Stored dataset items
_ _ _ _ _ _ _

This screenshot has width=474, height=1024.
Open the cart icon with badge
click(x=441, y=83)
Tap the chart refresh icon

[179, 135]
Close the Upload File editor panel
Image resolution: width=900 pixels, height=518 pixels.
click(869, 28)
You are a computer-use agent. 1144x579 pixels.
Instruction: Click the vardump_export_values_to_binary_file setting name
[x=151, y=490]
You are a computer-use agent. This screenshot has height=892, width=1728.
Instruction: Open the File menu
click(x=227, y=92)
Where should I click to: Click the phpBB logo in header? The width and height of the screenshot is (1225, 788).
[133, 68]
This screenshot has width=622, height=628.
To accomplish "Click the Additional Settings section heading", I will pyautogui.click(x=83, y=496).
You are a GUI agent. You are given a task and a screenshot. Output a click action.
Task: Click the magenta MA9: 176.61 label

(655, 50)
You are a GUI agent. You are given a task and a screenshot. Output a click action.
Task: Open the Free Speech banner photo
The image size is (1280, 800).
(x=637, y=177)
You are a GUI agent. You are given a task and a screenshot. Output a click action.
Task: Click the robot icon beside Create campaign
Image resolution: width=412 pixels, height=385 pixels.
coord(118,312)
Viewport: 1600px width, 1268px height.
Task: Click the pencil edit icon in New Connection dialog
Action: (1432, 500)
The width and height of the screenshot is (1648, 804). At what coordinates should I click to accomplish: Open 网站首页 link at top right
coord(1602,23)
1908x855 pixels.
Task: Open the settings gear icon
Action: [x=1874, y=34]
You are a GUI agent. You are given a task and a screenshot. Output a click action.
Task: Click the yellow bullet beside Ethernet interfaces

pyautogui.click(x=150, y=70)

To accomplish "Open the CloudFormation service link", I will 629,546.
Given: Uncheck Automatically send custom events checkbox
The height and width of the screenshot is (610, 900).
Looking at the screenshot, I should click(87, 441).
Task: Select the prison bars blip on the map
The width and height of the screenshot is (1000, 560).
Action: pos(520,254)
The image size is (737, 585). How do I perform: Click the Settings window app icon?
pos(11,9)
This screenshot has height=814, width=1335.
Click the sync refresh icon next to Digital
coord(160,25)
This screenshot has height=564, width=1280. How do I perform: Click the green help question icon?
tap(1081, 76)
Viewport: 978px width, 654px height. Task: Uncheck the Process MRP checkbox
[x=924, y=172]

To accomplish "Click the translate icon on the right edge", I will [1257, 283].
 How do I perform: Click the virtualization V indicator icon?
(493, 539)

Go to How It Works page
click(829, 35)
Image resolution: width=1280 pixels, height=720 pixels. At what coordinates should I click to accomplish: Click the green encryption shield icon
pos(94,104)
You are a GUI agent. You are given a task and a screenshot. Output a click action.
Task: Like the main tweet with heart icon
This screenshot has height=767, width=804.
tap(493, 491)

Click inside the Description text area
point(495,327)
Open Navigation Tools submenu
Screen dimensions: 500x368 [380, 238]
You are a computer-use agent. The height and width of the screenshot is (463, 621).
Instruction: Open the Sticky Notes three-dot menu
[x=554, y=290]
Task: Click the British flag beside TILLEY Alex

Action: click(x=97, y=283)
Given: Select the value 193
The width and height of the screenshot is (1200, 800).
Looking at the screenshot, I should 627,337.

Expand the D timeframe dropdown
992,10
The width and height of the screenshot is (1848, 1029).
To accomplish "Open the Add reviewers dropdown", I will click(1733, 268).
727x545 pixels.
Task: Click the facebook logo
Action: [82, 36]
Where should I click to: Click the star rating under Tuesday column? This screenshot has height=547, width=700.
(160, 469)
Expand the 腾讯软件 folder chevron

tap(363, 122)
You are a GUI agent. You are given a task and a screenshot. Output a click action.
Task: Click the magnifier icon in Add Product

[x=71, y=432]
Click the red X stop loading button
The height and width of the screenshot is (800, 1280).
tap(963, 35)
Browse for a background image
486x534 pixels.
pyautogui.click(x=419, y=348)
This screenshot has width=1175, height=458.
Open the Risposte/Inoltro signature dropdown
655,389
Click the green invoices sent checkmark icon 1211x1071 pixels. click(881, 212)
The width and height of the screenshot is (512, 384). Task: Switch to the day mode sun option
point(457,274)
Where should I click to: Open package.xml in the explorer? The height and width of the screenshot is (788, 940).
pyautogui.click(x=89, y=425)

_ _ _ _ _ _ _

*Activity*.
In full and word for word, restate the data.

*Result for this task*.
This screenshot has width=474, height=1024.
Open the cart icon with badge
click(x=441, y=83)
Tap the chart refresh icon

[179, 135]
Close the Upload File editor panel
Image resolution: width=900 pixels, height=518 pixels.
click(869, 28)
You are a computer-use agent. 1144x579 pixels.
Instruction: Click the vardump_export_values_to_binary_file setting name
[x=151, y=490]
You are a computer-use agent. This screenshot has height=892, width=1728.
Instruction: Open the File menu
click(x=227, y=92)
Where should I click to: Click the phpBB logo in header? The width and height of the screenshot is (1225, 788).
[133, 68]
This screenshot has width=622, height=628.
To accomplish "Click the Additional Settings section heading", I will pyautogui.click(x=83, y=496).
You are a GUI agent. You are given a task and a screenshot. Output a click action.
Task: Click the magenta MA9: 176.61 label

(655, 50)
You are a GUI agent. You are given a task and a screenshot. Output a click action.
Task: Open the Free Speech banner photo
The image size is (1280, 800).
(x=637, y=177)
You are a GUI agent. You are given a task and a screenshot. Output a click action.
Task: Click the robot icon beside Create campaign
Image resolution: width=412 pixels, height=385 pixels.
coord(118,312)
Viewport: 1600px width, 1268px height.
Task: Click the pencil edit icon in New Connection dialog
Action: (1432, 500)
The width and height of the screenshot is (1648, 804). At what coordinates should I click to accomplish: Open 网站首页 link at top right
coord(1602,23)
1908x855 pixels.
Task: Open the settings gear icon
Action: [x=1874, y=34]
You are a GUI agent. You are given a task and a screenshot. Output a click action.
Task: Click the yellow bullet beside Ethernet interfaces

pyautogui.click(x=150, y=70)

To accomplish "Open the CloudFormation service link", I will 629,546.
Given: Uncheck Automatically send custom events checkbox
The height and width of the screenshot is (610, 900).
Looking at the screenshot, I should click(87, 441).
Task: Select the prison bars blip on the map
The width and height of the screenshot is (1000, 560).
Action: pos(520,254)
The image size is (737, 585). How do I perform: Click the Settings window app icon?
pos(11,9)
This screenshot has height=814, width=1335.
Click the sync refresh icon next to Digital
coord(160,25)
This screenshot has height=564, width=1280. How do I perform: Click the green help question icon?
tap(1081, 76)
Viewport: 978px width, 654px height. Task: Uncheck the Process MRP checkbox
[x=924, y=172]

To accomplish "Click the translate icon on the right edge", I will [1257, 283].
 How do I perform: Click the virtualization V indicator icon?
(493, 539)

Go to How It Works page
click(829, 35)
Image resolution: width=1280 pixels, height=720 pixels. At what coordinates should I click to accomplish: Click the green encryption shield icon
pos(94,104)
You are a GUI agent. You are given a task and a screenshot. Output a click action.
Task: Like the main tweet with heart icon
This screenshot has height=767, width=804.
tap(493, 491)

Click inside the Description text area
point(495,327)
Open Navigation Tools submenu
Screen dimensions: 500x368 [380, 238]
You are a computer-use agent. The height and width of the screenshot is (463, 621).
Instruction: Open the Sticky Notes three-dot menu
[x=554, y=290]
Task: Click the British flag beside TILLEY Alex

Action: click(x=97, y=283)
Given: Select the value 193
The width and height of the screenshot is (1200, 800).
Looking at the screenshot, I should 627,337.

Expand the D timeframe dropdown
992,10
The width and height of the screenshot is (1848, 1029).
To accomplish "Open the Add reviewers dropdown", I will click(1733, 268).
727x545 pixels.
Task: Click the facebook logo
Action: [82, 36]
Where should I click to: Click the star rating under Tuesday column? This screenshot has height=547, width=700.
(160, 469)
Expand the 腾讯软件 folder chevron

tap(363, 122)
You are a GUI agent. You are given a task and a screenshot. Output a click action.
Task: Click the magnifier icon in Add Product

[x=71, y=432]
Click the red X stop loading button
The height and width of the screenshot is (800, 1280).
tap(963, 35)
Browse for a background image
486x534 pixels.
pyautogui.click(x=419, y=348)
This screenshot has width=1175, height=458.
Open the Risposte/Inoltro signature dropdown
655,389
Click the green invoices sent checkmark icon 1211x1071 pixels. click(881, 212)
The width and height of the screenshot is (512, 384). Task: Switch to the day mode sun option
point(457,274)
Where should I click to: Open package.xml in the explorer? The height and width of the screenshot is (788, 940).
pyautogui.click(x=89, y=425)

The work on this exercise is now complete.